## Brief:
Return each of the records below word for word, leaving every line unchanged.

-- begin Dataset rows --

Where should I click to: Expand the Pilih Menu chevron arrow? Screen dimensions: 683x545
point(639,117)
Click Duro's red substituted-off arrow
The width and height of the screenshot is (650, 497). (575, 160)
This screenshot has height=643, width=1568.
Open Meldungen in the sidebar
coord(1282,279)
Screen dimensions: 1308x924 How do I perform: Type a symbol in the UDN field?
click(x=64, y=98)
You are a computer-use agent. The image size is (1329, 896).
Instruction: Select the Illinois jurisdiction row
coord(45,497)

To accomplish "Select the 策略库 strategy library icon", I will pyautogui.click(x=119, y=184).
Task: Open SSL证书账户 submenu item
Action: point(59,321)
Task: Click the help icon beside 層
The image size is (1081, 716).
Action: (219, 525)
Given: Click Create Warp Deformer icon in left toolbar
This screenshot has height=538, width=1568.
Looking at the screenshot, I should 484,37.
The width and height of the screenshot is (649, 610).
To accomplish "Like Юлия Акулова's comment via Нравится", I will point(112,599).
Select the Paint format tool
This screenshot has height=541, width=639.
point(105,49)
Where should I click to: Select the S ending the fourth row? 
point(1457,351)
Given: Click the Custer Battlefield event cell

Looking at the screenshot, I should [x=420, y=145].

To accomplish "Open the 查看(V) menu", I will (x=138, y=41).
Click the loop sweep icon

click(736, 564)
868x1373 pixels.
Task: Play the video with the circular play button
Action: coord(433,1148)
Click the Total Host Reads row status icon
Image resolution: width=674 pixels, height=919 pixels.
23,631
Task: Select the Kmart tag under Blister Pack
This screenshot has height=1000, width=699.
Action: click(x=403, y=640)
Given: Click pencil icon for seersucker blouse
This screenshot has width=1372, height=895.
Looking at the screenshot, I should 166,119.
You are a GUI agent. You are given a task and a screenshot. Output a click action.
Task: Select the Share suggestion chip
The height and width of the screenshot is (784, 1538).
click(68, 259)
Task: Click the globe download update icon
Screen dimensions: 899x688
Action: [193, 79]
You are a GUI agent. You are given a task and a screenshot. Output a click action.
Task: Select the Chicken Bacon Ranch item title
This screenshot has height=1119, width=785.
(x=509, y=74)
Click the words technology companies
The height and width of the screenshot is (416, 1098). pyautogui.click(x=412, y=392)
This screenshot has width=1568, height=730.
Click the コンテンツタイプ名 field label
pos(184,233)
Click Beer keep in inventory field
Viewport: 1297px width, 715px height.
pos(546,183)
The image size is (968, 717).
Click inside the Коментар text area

-- end Dataset rows --

## Exercise solution:
Where should I click to: Expand the Pilih Menu chevron arrow? Screen dimensions: 683x545
point(639,117)
Click Duro's red substituted-off arrow
The width and height of the screenshot is (650, 497). (575, 160)
This screenshot has height=643, width=1568.
Open Meldungen in the sidebar
coord(1282,279)
Screen dimensions: 1308x924 How do I perform: Type a symbol in the UDN field?
click(x=64, y=98)
You are a computer-use agent. The image size is (1329, 896).
Instruction: Select the Illinois jurisdiction row
coord(45,497)

To accomplish "Select the 策略库 strategy library icon", I will pyautogui.click(x=119, y=184).
Task: Open SSL证书账户 submenu item
Action: point(59,321)
Task: Click the help icon beside 層
The image size is (1081, 716).
Action: (219, 525)
Given: Click Create Warp Deformer icon in left toolbar
This screenshot has height=538, width=1568.
Looking at the screenshot, I should 484,37.
The width and height of the screenshot is (649, 610).
To accomplish "Like Юлия Акулова's comment via Нравится", I will point(112,599).
Select the Paint format tool
This screenshot has height=541, width=639.
point(105,49)
Where should I click to: Select the S ending the fourth row? 
point(1457,351)
Given: Click the Custer Battlefield event cell

Looking at the screenshot, I should [x=420, y=145].

To accomplish "Open the 查看(V) menu", I will (x=138, y=41).
Click the loop sweep icon

click(736, 564)
868x1373 pixels.
Task: Play the video with the circular play button
Action: coord(433,1148)
Click the Total Host Reads row status icon
Image resolution: width=674 pixels, height=919 pixels.
23,631
Task: Select the Kmart tag under Blister Pack
This screenshot has height=1000, width=699.
Action: click(x=403, y=640)
Given: Click pencil icon for seersucker blouse
This screenshot has width=1372, height=895.
Looking at the screenshot, I should 166,119.
You are a GUI agent. You are given a task and a screenshot. Output a click action.
Task: Select the Share suggestion chip
The height and width of the screenshot is (784, 1538).
click(68, 259)
Task: Click the globe download update icon
Screen dimensions: 899x688
Action: [193, 79]
You are a GUI agent. You are given a task and a screenshot. Output a click action.
Task: Select the Chicken Bacon Ranch item title
This screenshot has height=1119, width=785.
(x=509, y=74)
Click the words technology companies
The height and width of the screenshot is (416, 1098). pyautogui.click(x=412, y=392)
This screenshot has width=1568, height=730.
Click the コンテンツタイプ名 field label
pos(184,233)
Click Beer keep in inventory field
Viewport: 1297px width, 715px height.
pos(546,183)
The image size is (968, 717).
Click inside the Коментар text area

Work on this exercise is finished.